◆ **Instructions to follow**
From the first line to the last, write out the data below exactly.

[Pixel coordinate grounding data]
··········

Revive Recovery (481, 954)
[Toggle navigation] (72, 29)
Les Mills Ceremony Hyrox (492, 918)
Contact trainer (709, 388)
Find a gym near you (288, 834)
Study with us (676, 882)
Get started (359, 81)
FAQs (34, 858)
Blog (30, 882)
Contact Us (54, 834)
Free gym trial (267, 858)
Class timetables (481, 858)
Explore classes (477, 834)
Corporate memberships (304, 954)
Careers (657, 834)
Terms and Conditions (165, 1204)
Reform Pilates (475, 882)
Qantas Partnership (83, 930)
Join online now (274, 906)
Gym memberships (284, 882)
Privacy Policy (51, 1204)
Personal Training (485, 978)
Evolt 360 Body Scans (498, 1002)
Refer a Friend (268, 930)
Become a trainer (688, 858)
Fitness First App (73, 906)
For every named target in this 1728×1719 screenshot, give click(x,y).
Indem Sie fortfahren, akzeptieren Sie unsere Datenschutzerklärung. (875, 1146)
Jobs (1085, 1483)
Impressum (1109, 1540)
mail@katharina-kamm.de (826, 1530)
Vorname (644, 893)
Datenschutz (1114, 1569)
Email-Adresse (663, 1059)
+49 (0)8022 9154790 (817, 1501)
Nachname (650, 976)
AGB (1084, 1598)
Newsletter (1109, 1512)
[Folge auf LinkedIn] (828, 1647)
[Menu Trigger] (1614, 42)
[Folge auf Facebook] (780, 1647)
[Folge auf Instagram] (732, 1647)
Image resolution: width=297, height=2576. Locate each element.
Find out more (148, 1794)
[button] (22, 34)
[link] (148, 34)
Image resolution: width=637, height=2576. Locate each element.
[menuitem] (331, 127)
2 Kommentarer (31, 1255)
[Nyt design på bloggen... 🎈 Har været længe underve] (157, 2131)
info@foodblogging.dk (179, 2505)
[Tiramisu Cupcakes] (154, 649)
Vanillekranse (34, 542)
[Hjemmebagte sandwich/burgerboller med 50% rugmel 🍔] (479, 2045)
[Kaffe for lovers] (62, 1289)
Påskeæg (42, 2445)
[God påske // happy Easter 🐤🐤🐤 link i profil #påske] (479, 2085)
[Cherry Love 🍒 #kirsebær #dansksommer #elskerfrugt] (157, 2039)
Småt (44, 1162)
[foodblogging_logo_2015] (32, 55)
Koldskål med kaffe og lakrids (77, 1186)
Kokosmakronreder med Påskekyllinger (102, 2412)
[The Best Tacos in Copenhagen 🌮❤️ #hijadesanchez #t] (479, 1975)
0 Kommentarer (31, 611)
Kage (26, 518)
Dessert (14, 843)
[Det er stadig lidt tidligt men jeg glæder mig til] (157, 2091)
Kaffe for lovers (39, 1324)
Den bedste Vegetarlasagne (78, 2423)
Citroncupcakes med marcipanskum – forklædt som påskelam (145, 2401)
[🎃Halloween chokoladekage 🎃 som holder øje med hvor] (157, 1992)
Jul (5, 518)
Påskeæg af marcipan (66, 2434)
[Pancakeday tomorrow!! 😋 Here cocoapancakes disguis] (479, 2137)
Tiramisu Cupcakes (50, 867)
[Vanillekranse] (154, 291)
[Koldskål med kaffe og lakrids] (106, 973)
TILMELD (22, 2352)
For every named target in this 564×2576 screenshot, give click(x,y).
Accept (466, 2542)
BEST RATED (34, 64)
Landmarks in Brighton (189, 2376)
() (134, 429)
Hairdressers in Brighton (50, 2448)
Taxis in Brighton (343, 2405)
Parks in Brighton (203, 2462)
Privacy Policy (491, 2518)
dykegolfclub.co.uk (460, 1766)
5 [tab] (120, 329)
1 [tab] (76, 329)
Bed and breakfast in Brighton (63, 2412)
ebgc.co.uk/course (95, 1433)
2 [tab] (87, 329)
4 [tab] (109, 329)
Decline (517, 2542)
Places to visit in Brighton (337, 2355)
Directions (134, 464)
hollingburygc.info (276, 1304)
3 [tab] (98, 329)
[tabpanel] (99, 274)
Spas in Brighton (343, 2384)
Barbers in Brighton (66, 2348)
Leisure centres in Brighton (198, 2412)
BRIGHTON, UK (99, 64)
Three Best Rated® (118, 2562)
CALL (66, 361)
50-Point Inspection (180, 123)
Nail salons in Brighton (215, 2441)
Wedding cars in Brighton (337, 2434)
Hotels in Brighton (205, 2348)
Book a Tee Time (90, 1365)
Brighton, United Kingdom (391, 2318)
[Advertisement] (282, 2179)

··········

◆ **Finished task**
Revive Recovery (481, 954)
[Toggle navigation] (72, 29)
Les Mills Ceremony Hyrox (492, 918)
Contact trainer (709, 388)
Find a gym near you (288, 834)
Study with us (676, 882)
Get started (359, 81)
FAQs (34, 858)
Blog (30, 882)
Contact Us (54, 834)
Free gym trial (267, 858)
Class timetables (481, 858)
Explore classes (477, 834)
Corporate memberships (304, 954)
Careers (657, 834)
Terms and Conditions (165, 1204)
Reform Pilates (475, 882)
Qantas Partnership (83, 930)
Join online now (274, 906)
Gym memberships (284, 882)
Privacy Policy (51, 1204)
Personal Training (485, 978)
Evolt 360 Body Scans (498, 1002)
Refer a Friend (268, 930)
Become a trainer (688, 858)
Fitness First App (73, 906)
For every named target in this 1728×1719 screenshot, give click(x,y).
Indem Sie fortfahren, akzeptieren Sie unsere Datenschutzerklärung. (875, 1146)
Jobs (1085, 1483)
Impressum (1109, 1540)
mail@katharina-kamm.de (826, 1530)
Vorname (644, 893)
Datenschutz (1114, 1569)
Email-Adresse (663, 1059)
+49 (0)8022 9154790 (817, 1501)
Nachname (650, 976)
AGB (1084, 1598)
Newsletter (1109, 1512)
[Folge auf LinkedIn] (828, 1647)
[Menu Trigger] (1614, 42)
[Folge auf Facebook] (780, 1647)
[Folge auf Instagram] (732, 1647)
Image resolution: width=297, height=2576. Locate each element.
Find out more (148, 1794)
[button] (22, 34)
[link] (148, 34)
Image resolution: width=637, height=2576. Locate each element.
[menuitem] (331, 127)
2 Kommentarer (31, 1255)
[Nyt design på bloggen... 🎈 Har været længe underve] (157, 2131)
info@foodblogging.dk (179, 2505)
[Tiramisu Cupcakes] (154, 649)
Vanillekranse (34, 542)
[Hjemmebagte sandwich/burgerboller med 50% rugmel 🍔] (479, 2045)
[Kaffe for lovers] (62, 1289)
Påskeæg (42, 2445)
[God påske // happy Easter 🐤🐤🐤 link i profil #påske] (479, 2085)
[Cherry Love 🍒 #kirsebær #dansksommer #elskerfrugt] (157, 2039)
Småt (44, 1162)
[foodblogging_logo_2015] (32, 55)
Koldskål med kaffe og lakrids (77, 1186)
Kokosmakronreder med Påskekyllinger (102, 2412)
[The Best Tacos in Copenhagen 🌮❤️ #hijadesanchez #t] (479, 1975)
0 Kommentarer (31, 611)
Kage (26, 518)
Dessert (14, 843)
[Det er stadig lidt tidligt men jeg glæder mig til] (157, 2091)
Kaffe for lovers (39, 1324)
Den bedste Vegetarlasagne (78, 2423)
Citroncupcakes med marcipanskum – forklædt som påskelam (145, 2401)
[🎃Halloween chokoladekage 🎃 som holder øje med hvor] (157, 1992)
Jul (5, 518)
Påskeæg af marcipan (66, 2434)
[Pancakeday tomorrow!! 😋 Here cocoapancakes disguis] (479, 2137)
Tiramisu Cupcakes (50, 867)
[Vanillekranse] (154, 291)
[Koldskål med kaffe og lakrids] (106, 973)
TILMELD (22, 2352)
For every named target in this 564×2576 screenshot, give click(x,y).
Accept (466, 2542)
BEST RATED (34, 64)
Landmarks in Brighton (189, 2376)
() (134, 429)
Hairdressers in Brighton (50, 2448)
Taxis in Brighton (343, 2405)
Parks in Brighton (203, 2462)
Privacy Policy (491, 2518)
dykegolfclub.co.uk (460, 1766)
5 [tab] (120, 329)
1 [tab] (76, 329)
Bed and breakfast in Brighton (63, 2412)
ebgc.co.uk/course (95, 1433)
2 [tab] (87, 329)
4 [tab] (109, 329)
Decline (517, 2542)
Places to visit in Brighton (337, 2355)
Directions (134, 464)
hollingburygc.info (276, 1304)
3 [tab] (98, 329)
[tabpanel] (99, 274)
Spas in Brighton (343, 2384)
Barbers in Brighton (66, 2348)
Leisure centres in Brighton (198, 2412)
BRIGHTON, UK (99, 64)
Three Best Rated® (118, 2562)
CALL (66, 361)
50-Point Inspection (180, 123)
Nail salons in Brighton (215, 2441)
Wedding cars in Brighton (337, 2434)
Hotels in Brighton (205, 2348)
Book a Tee Time (90, 1365)
Brighton, United Kingdom (391, 2318)
[Advertisement] (282, 2179)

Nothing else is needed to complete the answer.